Today we’d like to introduce you to Allison Morris.

Hi Allison, it’s an honor to have you on the platform. Thanks for taking the time to share your story with us – to start maybe you can share some of your backstory with our readers?
My journey to become a writer started with quitting my job. I didn’t have anything lined up and only about a month’s worth of bills saved ahead of me, but I knew something needed to change. I was drowning. Within a few weeks I landed a full time nannying job, which was exactly what I wanted–something to pay the bills that I didn’t take home with me. A “landing pad” as I called it.

I spent the first year of that job exploring all of the creative hobbies and interests I’ve always had but put to the side for lack of them being “responsible.” I’d always taken the more straightforward path, putting so many of my passions aside. I wrote content for a web developer, tried my hand at graphic design, took painting classes, a calligraphy class, arranged flowers for a few friends’ weddings, and mostly tried to have fun and get my life back. In the end, I circled back to writing. It was something I had always enjoyed and found myself doing off and on over the years.

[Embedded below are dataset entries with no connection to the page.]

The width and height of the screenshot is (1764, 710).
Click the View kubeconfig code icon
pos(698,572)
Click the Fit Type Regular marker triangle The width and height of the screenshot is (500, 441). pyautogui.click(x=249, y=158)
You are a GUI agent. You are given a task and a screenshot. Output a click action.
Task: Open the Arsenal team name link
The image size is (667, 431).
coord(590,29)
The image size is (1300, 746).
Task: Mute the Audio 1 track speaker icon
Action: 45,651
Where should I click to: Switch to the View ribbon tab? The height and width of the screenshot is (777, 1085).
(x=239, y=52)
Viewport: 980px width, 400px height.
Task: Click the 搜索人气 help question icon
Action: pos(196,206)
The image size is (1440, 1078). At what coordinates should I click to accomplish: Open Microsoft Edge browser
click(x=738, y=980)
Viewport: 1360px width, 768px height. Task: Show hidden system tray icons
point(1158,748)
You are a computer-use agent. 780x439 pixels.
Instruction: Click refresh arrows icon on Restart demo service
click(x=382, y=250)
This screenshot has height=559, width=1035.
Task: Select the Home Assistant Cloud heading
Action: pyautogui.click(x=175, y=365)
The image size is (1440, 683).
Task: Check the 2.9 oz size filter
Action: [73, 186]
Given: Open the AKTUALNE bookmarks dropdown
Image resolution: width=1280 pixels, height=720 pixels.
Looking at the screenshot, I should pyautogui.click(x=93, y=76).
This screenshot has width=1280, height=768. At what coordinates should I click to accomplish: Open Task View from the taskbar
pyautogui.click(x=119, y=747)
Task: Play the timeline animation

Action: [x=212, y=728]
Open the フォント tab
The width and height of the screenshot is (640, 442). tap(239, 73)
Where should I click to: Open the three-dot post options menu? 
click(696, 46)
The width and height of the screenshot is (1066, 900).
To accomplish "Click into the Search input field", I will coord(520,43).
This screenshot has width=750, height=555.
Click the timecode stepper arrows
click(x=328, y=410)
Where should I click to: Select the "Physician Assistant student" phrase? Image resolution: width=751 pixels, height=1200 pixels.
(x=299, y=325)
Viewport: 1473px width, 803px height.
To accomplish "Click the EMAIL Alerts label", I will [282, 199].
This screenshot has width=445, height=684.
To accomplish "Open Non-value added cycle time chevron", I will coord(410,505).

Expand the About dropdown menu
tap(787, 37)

An avid journaler and letter writer for as long as I could remember, writing made the most sense. I was good enough to know I could do it, but also knew I had a lot to learn. Most importantly, I found value in the words I wrote. For myself or for others, it felt like a way I could make a difference in the lives of other people. People have stories to tell and messages to share and I wanted to use my gifts to help the cause.

It’s been seven years since then. After nannying full time for three years, I moved back to San Diego (my home town) to continue on my writing path. I knew it made more sense to be near family (i.e. live with my parents for a while). It was a rough start; I’ve nearly quit or tried to find traditional jobs so many times since. But one of us, me or writing, can’t seem to quit the other. While nannying only part time, I enrolled in UCSD’s Extension Program in hopes to get some formal training in writing. I took odd jobs dog-sitting, watching kids at hotels, arranging flowers for various events, selling vintage art online for my brother’s business, and then all the writing gigs…editing T.V. scripts and friends’ graduate school applications, writing blogs for whoever needed it, creating social media graphics and captions, and then some of the bigger ones…editing and writing content for books and curriculum, then websites, etc. As the jobs grew bigger, the side-hustling fell more and more to the wayside.

I’ve been full-time writing for only a few months now. Most of the work I do is for non-profit organizations and people in helping industries. I love the people I work with and getting to help communicate their story or message. There is so much good out in the world that people need to know about…I just want to get it out there!

Alright, so let’s dig a little deeper into the story – has it been an easy path overall and if not, what were the challenges you’ve had to overcome?
It has absolutely not been a smooth road. Finances have been the biggest struggle for me. I support myself fully, which meant that I couldn’t just jump into writing and stay focused on that. Until recently, I’ve always balanced multiple jobs. That meant a chaotic, inconsistent work schedule and struggling to bounce between different jobs and parts of my brain.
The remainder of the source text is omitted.